[begin DATA FOR PROCESSING]

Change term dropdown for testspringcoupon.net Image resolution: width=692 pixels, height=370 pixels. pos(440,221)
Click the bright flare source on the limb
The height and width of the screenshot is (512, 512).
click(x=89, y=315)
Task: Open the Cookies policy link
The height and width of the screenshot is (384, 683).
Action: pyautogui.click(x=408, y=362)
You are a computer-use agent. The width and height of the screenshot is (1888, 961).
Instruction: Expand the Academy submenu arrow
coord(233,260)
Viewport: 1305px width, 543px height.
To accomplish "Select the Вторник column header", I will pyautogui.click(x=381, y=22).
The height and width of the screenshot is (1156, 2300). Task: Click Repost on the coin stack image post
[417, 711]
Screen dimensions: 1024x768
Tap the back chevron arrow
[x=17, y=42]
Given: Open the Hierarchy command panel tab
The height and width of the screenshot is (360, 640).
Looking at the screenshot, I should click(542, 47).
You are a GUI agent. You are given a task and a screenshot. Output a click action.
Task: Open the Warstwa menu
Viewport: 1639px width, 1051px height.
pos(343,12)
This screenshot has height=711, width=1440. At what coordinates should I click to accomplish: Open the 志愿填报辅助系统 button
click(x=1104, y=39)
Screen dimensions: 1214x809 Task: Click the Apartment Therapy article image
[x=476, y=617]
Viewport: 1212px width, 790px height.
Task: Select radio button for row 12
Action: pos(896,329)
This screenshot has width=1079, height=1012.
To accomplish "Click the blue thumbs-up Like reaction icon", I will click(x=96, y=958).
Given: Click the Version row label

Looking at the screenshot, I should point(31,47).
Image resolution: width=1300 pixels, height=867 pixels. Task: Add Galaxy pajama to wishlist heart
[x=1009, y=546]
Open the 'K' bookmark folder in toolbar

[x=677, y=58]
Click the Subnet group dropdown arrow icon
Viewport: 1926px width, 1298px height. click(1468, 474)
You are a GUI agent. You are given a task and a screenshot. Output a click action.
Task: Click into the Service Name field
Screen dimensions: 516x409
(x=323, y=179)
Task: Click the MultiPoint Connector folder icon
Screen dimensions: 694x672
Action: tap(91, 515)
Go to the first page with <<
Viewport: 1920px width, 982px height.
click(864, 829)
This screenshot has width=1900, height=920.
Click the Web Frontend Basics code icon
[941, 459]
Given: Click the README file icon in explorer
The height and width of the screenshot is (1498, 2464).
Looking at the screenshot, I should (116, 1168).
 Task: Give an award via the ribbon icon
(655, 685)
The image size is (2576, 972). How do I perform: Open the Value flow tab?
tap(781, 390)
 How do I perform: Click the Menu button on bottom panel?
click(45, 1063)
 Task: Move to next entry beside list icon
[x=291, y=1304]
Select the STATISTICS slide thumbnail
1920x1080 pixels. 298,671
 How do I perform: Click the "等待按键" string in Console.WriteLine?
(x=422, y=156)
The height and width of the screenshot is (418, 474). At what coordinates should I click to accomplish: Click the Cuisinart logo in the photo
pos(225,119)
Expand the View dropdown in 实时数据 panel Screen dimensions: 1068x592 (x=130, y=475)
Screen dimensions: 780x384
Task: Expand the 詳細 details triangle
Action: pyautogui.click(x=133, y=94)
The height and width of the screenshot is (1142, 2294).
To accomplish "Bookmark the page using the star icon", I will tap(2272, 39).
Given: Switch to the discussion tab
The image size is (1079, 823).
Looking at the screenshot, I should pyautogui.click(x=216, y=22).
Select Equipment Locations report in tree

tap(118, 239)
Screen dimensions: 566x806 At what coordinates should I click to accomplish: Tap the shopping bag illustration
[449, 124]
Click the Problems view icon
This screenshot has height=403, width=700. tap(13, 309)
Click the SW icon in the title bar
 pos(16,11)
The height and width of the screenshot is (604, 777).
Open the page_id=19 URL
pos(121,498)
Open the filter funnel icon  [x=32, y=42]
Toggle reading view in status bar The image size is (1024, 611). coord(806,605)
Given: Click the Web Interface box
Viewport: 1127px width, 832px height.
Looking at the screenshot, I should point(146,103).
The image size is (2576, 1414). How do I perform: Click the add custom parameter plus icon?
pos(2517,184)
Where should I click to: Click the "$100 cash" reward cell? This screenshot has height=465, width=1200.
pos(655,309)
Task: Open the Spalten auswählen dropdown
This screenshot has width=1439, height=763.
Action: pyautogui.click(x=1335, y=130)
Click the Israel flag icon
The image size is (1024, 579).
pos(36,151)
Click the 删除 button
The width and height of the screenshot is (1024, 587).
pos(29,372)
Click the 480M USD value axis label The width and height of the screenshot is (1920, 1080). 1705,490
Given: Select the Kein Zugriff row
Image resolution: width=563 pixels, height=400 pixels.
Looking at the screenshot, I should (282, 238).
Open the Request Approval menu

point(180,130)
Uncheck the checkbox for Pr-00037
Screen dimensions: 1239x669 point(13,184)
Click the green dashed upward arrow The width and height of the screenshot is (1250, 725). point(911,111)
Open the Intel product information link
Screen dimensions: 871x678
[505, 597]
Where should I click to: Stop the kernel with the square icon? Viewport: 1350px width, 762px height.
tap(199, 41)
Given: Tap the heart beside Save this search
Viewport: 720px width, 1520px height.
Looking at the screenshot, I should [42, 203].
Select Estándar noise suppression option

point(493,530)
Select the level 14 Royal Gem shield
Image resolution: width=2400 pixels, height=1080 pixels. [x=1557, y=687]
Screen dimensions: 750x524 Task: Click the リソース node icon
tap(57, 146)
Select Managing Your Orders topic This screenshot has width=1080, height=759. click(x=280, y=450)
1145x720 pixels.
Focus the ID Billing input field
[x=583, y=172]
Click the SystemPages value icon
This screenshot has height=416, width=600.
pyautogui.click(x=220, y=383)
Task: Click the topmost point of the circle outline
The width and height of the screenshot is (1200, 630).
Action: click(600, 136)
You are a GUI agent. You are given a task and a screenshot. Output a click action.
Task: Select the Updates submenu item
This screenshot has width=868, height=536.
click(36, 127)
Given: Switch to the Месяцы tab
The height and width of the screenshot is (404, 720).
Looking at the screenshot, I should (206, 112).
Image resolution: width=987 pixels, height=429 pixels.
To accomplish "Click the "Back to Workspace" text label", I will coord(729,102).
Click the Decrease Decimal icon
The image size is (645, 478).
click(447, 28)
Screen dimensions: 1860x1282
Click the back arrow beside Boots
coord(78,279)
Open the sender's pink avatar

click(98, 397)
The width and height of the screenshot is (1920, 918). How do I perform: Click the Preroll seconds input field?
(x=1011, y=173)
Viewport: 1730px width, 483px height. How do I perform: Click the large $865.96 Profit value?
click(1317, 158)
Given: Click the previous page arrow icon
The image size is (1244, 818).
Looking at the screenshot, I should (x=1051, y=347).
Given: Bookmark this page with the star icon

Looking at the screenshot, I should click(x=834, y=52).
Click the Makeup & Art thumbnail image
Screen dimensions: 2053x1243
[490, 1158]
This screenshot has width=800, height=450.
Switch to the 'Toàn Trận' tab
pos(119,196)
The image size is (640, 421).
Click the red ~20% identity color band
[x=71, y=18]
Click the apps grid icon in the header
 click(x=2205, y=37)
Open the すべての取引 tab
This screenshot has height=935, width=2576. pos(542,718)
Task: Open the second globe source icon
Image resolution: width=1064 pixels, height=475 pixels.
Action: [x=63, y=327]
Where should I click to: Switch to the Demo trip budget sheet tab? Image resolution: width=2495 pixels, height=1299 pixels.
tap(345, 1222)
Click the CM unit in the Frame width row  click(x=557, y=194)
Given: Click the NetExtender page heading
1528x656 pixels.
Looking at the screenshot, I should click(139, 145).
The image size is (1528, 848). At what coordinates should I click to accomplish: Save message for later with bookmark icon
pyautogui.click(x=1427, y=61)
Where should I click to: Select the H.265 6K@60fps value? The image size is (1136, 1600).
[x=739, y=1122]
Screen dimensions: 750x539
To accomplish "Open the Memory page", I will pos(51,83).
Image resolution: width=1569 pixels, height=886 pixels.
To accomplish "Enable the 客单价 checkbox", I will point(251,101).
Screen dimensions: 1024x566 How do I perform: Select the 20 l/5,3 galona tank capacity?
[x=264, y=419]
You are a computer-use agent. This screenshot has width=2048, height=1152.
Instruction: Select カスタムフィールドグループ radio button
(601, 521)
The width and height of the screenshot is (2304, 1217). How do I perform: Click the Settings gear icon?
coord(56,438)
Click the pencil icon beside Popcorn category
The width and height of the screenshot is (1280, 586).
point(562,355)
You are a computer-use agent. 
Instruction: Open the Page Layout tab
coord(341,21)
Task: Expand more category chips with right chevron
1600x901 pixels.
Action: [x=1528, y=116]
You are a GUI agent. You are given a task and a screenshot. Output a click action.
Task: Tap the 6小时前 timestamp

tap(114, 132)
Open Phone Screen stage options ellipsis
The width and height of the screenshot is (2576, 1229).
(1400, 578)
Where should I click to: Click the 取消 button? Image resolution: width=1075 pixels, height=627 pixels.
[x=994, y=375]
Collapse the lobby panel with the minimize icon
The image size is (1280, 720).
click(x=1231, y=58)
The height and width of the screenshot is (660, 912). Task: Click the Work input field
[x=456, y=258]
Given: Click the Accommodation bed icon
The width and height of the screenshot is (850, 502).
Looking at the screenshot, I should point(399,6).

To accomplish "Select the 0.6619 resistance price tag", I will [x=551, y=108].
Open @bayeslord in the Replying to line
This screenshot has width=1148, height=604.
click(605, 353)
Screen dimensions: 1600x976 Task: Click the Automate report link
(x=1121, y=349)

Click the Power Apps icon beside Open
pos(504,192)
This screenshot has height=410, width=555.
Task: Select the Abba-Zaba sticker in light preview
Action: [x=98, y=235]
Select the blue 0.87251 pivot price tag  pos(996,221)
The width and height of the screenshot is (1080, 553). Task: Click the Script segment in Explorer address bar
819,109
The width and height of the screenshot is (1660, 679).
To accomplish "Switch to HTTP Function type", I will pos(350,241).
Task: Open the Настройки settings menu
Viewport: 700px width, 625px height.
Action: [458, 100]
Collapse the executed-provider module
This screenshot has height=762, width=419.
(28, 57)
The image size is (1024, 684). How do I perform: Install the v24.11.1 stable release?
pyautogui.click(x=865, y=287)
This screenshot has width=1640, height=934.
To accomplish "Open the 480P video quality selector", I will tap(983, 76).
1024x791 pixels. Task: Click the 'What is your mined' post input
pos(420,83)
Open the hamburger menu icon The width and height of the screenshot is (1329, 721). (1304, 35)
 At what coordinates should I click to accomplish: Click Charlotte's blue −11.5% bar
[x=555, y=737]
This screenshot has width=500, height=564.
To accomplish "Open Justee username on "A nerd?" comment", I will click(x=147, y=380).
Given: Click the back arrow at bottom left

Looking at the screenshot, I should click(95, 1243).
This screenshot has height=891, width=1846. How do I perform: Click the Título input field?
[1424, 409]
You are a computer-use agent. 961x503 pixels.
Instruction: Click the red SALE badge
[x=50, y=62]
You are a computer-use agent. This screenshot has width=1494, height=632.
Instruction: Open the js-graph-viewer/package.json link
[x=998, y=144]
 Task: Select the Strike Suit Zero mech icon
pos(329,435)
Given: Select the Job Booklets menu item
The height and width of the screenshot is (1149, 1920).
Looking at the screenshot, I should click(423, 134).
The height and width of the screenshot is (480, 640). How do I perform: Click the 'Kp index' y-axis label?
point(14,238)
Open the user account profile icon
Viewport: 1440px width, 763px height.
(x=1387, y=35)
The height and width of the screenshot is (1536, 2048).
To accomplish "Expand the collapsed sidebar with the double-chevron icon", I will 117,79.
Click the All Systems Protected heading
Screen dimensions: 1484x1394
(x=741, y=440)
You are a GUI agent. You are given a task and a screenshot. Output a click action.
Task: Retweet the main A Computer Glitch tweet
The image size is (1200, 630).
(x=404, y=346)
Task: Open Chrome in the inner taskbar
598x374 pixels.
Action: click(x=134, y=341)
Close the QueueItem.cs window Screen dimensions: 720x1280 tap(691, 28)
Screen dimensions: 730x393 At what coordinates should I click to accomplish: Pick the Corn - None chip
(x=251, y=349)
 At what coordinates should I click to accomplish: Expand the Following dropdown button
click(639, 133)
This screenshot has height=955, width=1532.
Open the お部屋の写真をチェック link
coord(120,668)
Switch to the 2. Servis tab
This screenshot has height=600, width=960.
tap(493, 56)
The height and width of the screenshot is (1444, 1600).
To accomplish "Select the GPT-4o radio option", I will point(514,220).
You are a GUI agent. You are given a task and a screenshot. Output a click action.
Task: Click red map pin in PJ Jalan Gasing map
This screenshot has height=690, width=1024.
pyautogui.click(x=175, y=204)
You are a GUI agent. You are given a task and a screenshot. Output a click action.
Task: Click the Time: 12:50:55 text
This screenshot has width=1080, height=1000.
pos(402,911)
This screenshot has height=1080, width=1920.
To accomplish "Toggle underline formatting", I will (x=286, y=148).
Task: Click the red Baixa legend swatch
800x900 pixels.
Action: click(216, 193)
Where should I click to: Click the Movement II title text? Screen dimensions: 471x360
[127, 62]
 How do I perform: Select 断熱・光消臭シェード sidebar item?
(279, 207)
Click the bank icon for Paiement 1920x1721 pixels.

[end DATA FOR PROCESSING]

#### BRIEF:
Format the material between the lines holding "Select the STATISTICS slide thumbnail" and "will tap(2272, 39).", inclusive, as a numbered list with blank lines omitted.

#### EXERCISE RESULT:
1. Select the STATISTICS slide thumbnail
2. 1920x1080 pixels. 298,671
3.  How do I perform: Click the "等待按键" string in Console.WriteLine?
4. (x=422, y=156)
5. The height and width of the screenshot is (418, 474). At what coordinates should I click to accomplish: Click the Cuisinart logo in the photo
6. pos(225,119)
7. Expand the View dropdown in 实时数据 panel Screen dimensions: 1068x592 (x=130, y=475)
8. Screen dimensions: 780x384
9. Task: Expand the 詳細 details triangle
10. Action: pyautogui.click(x=133, y=94)
11. The height and width of the screenshot is (1142, 2294).
12. To accomplish "Bookmark the page using the star icon", I will tap(2272, 39).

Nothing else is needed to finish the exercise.